Member of the Chamber of Deputies of Chile
- In office 15 May 1965 – 11 September 1973
- Succeeded by: 1973 Chilean coup d'état
- Constituency: 22nd Departamental Group

Personal details
- Born: 24 September 1929 Antofagasta, Chile
- Died: 9 August 1999 (aged 69) Valdivia, Chile
- Political party: Socialist Party
- Occupation: Journalist, politician

= Hernán Olave =

Chilean politician (1929–1999)

Hernán Modesto Olave Verdugo (24 September 1929 – 9 August 1999) was a Chilean journalist and Socialist politician.

He served three consecutive terms as Deputy for the 22nd Departamental Group –Valdivia, La Unión, Río Bueno and Panguipulli– between 1965 and 1973; he was Second Vice President of the Chamber from 12 May 1970 to 21 June 1971.

==Biography==
Born in Antofagasta to Modesto Olave Olave and Modesta Verdugo, he married Gabriela Pavez Mena on 23 December 1950; they had four children.
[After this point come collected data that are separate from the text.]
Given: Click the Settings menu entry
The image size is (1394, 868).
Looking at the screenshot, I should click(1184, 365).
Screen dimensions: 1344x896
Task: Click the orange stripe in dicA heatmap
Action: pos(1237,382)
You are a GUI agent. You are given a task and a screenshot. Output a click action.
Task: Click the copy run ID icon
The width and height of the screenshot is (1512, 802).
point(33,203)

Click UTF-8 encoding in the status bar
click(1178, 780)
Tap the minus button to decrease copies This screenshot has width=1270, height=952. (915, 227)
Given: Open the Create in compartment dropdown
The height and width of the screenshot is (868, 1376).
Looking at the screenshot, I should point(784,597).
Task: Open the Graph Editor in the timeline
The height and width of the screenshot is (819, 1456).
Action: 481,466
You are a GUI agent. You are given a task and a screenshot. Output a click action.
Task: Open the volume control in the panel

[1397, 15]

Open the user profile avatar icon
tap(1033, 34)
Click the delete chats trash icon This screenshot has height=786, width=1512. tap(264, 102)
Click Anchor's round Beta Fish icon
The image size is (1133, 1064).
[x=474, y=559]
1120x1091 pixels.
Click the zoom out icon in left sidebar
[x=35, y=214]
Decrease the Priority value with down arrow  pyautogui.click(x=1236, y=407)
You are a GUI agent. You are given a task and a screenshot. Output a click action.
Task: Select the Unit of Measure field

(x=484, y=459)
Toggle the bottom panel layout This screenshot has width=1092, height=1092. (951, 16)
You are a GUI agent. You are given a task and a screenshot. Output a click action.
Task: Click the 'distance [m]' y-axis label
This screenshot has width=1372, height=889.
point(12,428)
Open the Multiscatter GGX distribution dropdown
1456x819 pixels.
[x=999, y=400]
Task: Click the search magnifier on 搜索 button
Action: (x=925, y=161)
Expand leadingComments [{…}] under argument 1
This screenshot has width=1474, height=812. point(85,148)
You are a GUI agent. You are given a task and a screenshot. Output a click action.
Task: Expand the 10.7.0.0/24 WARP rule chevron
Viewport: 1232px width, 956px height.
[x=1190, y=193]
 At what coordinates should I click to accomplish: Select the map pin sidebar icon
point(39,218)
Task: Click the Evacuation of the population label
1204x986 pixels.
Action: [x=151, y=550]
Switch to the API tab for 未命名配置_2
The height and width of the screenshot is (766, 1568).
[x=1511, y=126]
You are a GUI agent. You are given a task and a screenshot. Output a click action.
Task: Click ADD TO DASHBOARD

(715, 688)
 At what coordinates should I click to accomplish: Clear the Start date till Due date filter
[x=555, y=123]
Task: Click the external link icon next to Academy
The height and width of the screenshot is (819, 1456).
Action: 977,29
Professionally a journalist, he founded Radio Camilo Henríquez and Radio Austral in Valdivia. He died in that city in 1999.

==Parliamentary work==
For the 1973–1977 term he joined the Permanent Commissions on Internal Regime, Administration and Rules; and on Labor and Social Security. His mandate ended with the coup and the dissolution of Congress (Decree-Law 27 of 21 September 1973).